This year’s Toronto International Film Festival, which runs Sept. 4 to 14, is a biopic buffet, featuring a number of high-profile films dramatically probing the lives of real people. Here are a few of the most anticipated:
“Love & Mercy”: Brian Wilson, the troubled mastermind behind ’60s American pop titans the Beach Boys, is portrayed by John Cusack and Paul Dano in his older and younger years in this feature from Bill Pohlad, the decorated producer behind “12 Years a Slave” and “Brokeback Mountain” who last directed a film in 1990. Paul Giamatti and Elizabeth Banks round out a talented cast, and God only knows there’s fertile dramatic material here: Wilson struggled with serious mental health issues even as he pushed the Beach Boys to impossible creative highs.

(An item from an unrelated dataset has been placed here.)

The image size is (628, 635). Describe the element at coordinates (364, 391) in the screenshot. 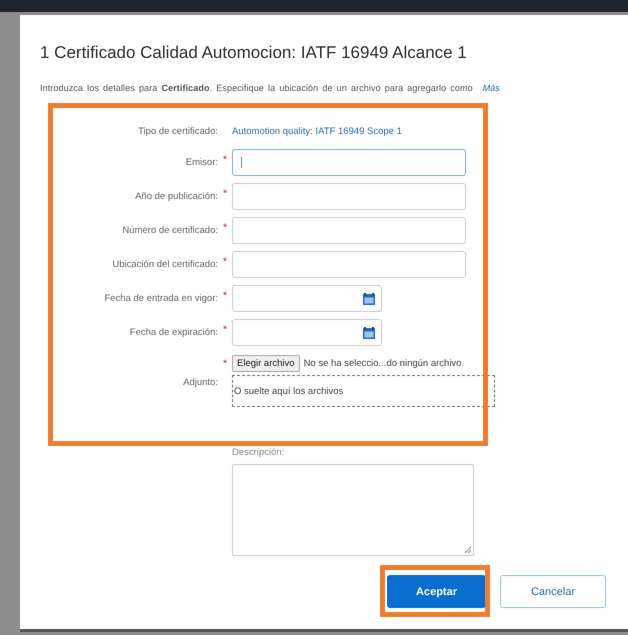

I see `drop-zone: O suelte aquí los archivos` at that location.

“Foxcatcher”: Muscled box-office champion Channing Tatum portrays Olympic gold medallist wrestler Mark Schultz in what is expected to be one of the year’s most-discussed movies. Steve Carell portrays Schultz’s sinister new benefactor John du Pont, who has an increasingly toxic influence on the troubled athlete’s life. Director Bennett Miller has shown a flair for mining gold from real life before, with 2011’s multiple Oscar-nominated — and TIFF-screened — “Moneyball.”
“The Imitation Game”: British actor Benedict Cumberbatch opened last year’s festival with the lightly regarded Julian Assange profile “The Fifth Estate,” but perhaps he’ll achieve more critical respect with this biopic of computer science pioneer Alan Turing. The deeply influential codebreaker was prosecuted for homosexuality in 1952 and died only two years later. With Norwegian director Morten Tyldum at the helm, the film also stars Keira Knightley and Matthew Goode.

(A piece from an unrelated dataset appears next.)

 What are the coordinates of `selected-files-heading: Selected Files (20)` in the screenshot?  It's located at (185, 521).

“Mr. Turner”: This period drama from seven-time Oscar-nominated director Mike Leigh was a hit at Cannes, where British character actor Timothy Spall claimed the best actor prize for his portrayal of his famed countryman, J.M.W. Turner. The Romantic landscape painter is captured here in middle age, and according to early reviews, the visionary artist is presented with his eccentricity intact. It’s a safe bet that Spall’s Oscar buzz will continue to reverberate through the festival.
“The Theory of Everything”: Academy Award-winning director James Marsh has a resume that might stand him in good stead to get the facts right with this biopic of famed physicist Stephen Hawking. After all, Marsh has a long history as a documentary filmmaker, with credits including “Project Nim” and 2008’s Oscar-winning “Man on Wire.” In a buzzed-about performance, Eddie Redmayne portrays Hawking as a student at Cambridge, falling in love with first wife Jane (Felicity Jones) just as he’s dealing with his diagnosis of ALS.